* Start Material shown *
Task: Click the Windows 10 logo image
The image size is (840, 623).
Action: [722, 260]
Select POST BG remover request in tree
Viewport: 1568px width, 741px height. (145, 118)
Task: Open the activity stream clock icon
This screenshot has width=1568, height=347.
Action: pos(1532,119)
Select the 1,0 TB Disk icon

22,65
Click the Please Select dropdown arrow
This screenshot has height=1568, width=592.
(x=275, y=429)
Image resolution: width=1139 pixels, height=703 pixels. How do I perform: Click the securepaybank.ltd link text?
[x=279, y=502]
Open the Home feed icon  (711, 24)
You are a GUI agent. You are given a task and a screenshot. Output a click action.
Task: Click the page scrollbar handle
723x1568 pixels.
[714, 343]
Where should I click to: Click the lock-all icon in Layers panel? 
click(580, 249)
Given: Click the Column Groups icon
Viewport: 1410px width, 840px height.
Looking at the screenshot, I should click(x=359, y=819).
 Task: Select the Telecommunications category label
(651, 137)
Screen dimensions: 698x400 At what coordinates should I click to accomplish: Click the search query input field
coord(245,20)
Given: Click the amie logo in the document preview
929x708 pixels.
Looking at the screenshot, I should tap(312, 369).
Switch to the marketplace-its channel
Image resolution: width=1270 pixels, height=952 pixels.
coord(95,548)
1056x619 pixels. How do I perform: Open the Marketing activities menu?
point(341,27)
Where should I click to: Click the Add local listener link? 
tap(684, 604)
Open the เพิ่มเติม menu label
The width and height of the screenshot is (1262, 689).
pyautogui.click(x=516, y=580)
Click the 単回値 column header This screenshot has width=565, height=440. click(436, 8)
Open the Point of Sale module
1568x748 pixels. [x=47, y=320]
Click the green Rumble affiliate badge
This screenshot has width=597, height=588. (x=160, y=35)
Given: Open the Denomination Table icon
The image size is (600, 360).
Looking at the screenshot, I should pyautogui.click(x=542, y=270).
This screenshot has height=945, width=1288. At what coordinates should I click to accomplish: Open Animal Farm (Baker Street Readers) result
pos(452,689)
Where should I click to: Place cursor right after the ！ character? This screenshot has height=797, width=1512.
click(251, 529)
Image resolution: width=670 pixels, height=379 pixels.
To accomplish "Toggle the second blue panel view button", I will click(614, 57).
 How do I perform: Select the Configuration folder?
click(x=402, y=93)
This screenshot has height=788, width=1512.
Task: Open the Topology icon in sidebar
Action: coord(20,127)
* End Material shown *
(Task statement) Copy the records again between the lines holding "Switch to the marketplace-its channel" and "tap(684, 604)", inclusive, adding 103 to each click coordinate in the answers; leave everything else in those lines as it is.

(Complete output)
Switch to the marketplace-its channel
Image resolution: width=1270 pixels, height=952 pixels.
coord(198,651)
1056x619 pixels. How do I perform: Open the Marketing activities menu?
point(444,130)
Where should I click to: Click the Add local listener link? 
tap(787, 707)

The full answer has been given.